23 February 2009

Pundit Accuracy A Question Of Style

At first, [Stanford University research psychologist Philip] Tetlock's ongoing study of 82,361 predictions by 284 pundits (most but not all of them American) came up empty. He initially looked at whether accuracy was related to having a Ph.D., being an economist or political scientist rather than a blowhard journalist, having policy experience or access to classified information, or being a realist or neocon, liberal or conservative. The answers were no on all counts. The best predictor, in a backward sort of way, was fame: the more feted by the media, the worse a pundit's accuracy. . . . The media's preferred pundits are forceful, confident and decisive, not tentative and balanced. They are, in short, hedgehogs, not foxes.

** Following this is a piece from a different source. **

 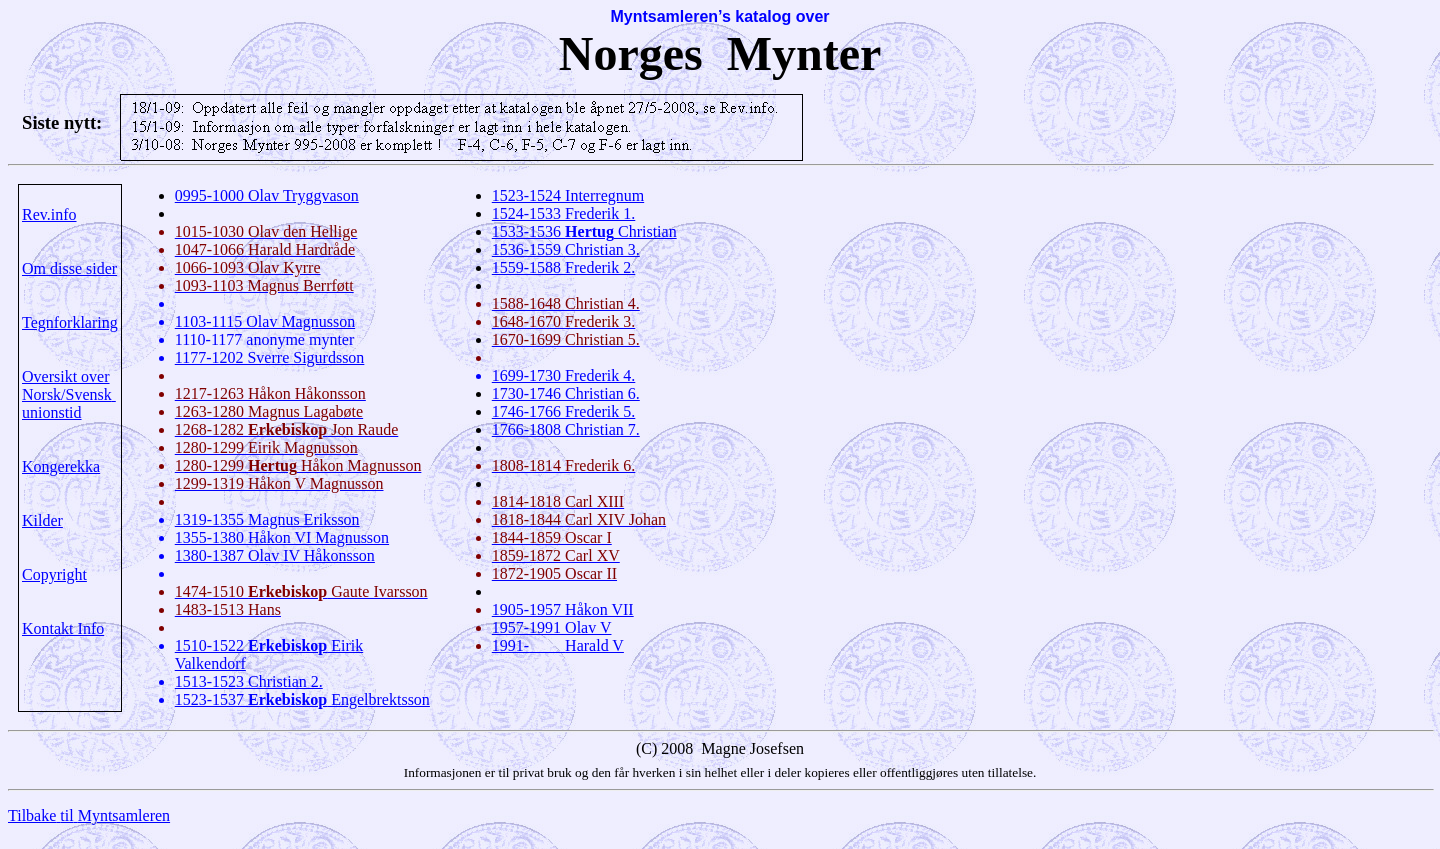 What do you see at coordinates (249, 681) in the screenshot?
I see `1513-1523 Christian 2.` at bounding box center [249, 681].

[P]olitical philosopher Isaiah Berlin . . . in 1953 argued that hedgehogs "know one big thing." They apply that one thing (for instance, that ethnicity and language are primal; ergo, any country that contains many ethnic groups will break up) everywhere, express supreme confidence in their forecasts, dismiss opposing views and are drawn to top-down arguments deduced from that Big Idea.

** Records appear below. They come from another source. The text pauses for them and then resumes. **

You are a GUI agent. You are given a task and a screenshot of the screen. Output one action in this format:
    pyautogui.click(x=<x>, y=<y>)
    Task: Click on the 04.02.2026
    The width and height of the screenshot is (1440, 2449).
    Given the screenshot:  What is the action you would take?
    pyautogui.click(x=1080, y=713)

Foxes, in contrast, "know many things," as Berlin put it. They consider competing views, make bottom-up inductive arguments from an array of facts and doubt the power of Big Ideas. "The hedgehog-fox dimension did what none of the other traits did," says Tetlock, who described the study in his 2005 book "Expert Political Judgment": "distinguish more accurate forecasters from less accurate ones" in both politics (will Iraq break up?) and economics (whither unemployment?).


From here, via Newsweek.

Even though "foxes" are more accurate than "hedgehogs," random chance "produces a forecast more accurate than most pundits'. Simply extrapolating from recent data on, say, economic output does even better."

The deeper question is why this should be the case. Readers surely don't try to be deceived by pundits, yet it is popularity with readers that drives a pundit's poularity of pundits with publishers, and hence a pundit's fame. Why should people consistently prefer a cognitive style in people making predictions that is consistently less accurate?

Here's one plausible guess.

Perhaps, in our evolutionary history, the predecessor to the modern pundit was the courtier, i.e. the senior advisor to a group's leader. While leaders may have learned the hard way that hedgehogs do not make better predictors of the future, in the pre-journalistic era, average people had a lot more communication with leaders themselves than people giving advice to leaders.

Democracy is a young form of government. Other than a few ancient Greek city-states, a part of Rome's history, second millenium Iceland, and the gradual democratication of the British state (not really complete until the mid-1800s), there were no democracies until the French and American Revolutions, respectively, in the late 1700s. Urban living, in contrast, is at least twenty times as old.

In a non-democratic state, citizens don't participate in daily decision making that it is the business of pundits to second guess. Citizens stay where they were born, or go into exile with a more attractive leader. They submit to a conqueror, or rebel out of loyalty to their previous leader. (This may also help explain why terrorism and civil war almost always has its roots in questions of the legitimacy of a regime, rather than its policy choices; humans may be hardwired not to violently rebel against decisions they have no opportunity to participate in making.)

In a leader, who makes his own fate to a great extent, it is a virtue to be publicly forceful, confident and decisive, rather than tentative and balanced. The goal of a leader is to motivate people, not to accurately predict the outcome of events they will not play a part in themselves. Leaders with a clear vision may have more success in changing outcomes. There is no evolutionary percentage in knowing that you are going to fail before you do if you can do nothing about it.

Wise leaders, in turn, can formulate their plans, from the tenantive and balanced counsel that they receive in private. Indeed, confidentiality is a central element of the ethics of all professions who make it their business to give advice: lawyers, doctors, psychologists, accountants, and clergy. Even more notably, in the ancient convention in parliamentary regimes, cabinet members in a government are obligated to show a united public face to the public on policy issues, regardless of the views that members have personally expressed in private cabinet deliberations.

The average newspaper reader hasn't caught up with his or her psychological legacy. Most of us hunger for decisive leadership, rather than thinking like kings ourselves.

2 comments:

Michael Malak said...

Perhaps that is the reason for the apparent failure of democracy -- that people prefer "decisive leadership" over "thinking like kings", i.e. most people are followers rather than leaders.

Andrew Oh-Willeke said...

Not so sure.

It isn't at all obvious to me that democracy has failed. Since its emergence, it had become the predominant form of government, and even in the places where it is absent, single party state leaders and military junta dictators claim that despite temporary necessities that they aspire to some form of democracy.

This could, however, explain why republican government (with a little "r") works better than government via citizen initiative.

I suspect that minimally democratic democracies (i.e. those with a minimum of decisions for citizens to vote upon), like the federal government, and even systems like the U.K. where you vote only for a member of parliament and a local councilperson, are best most of time. (Switzerland being the leading counter-example in this and many other ways.)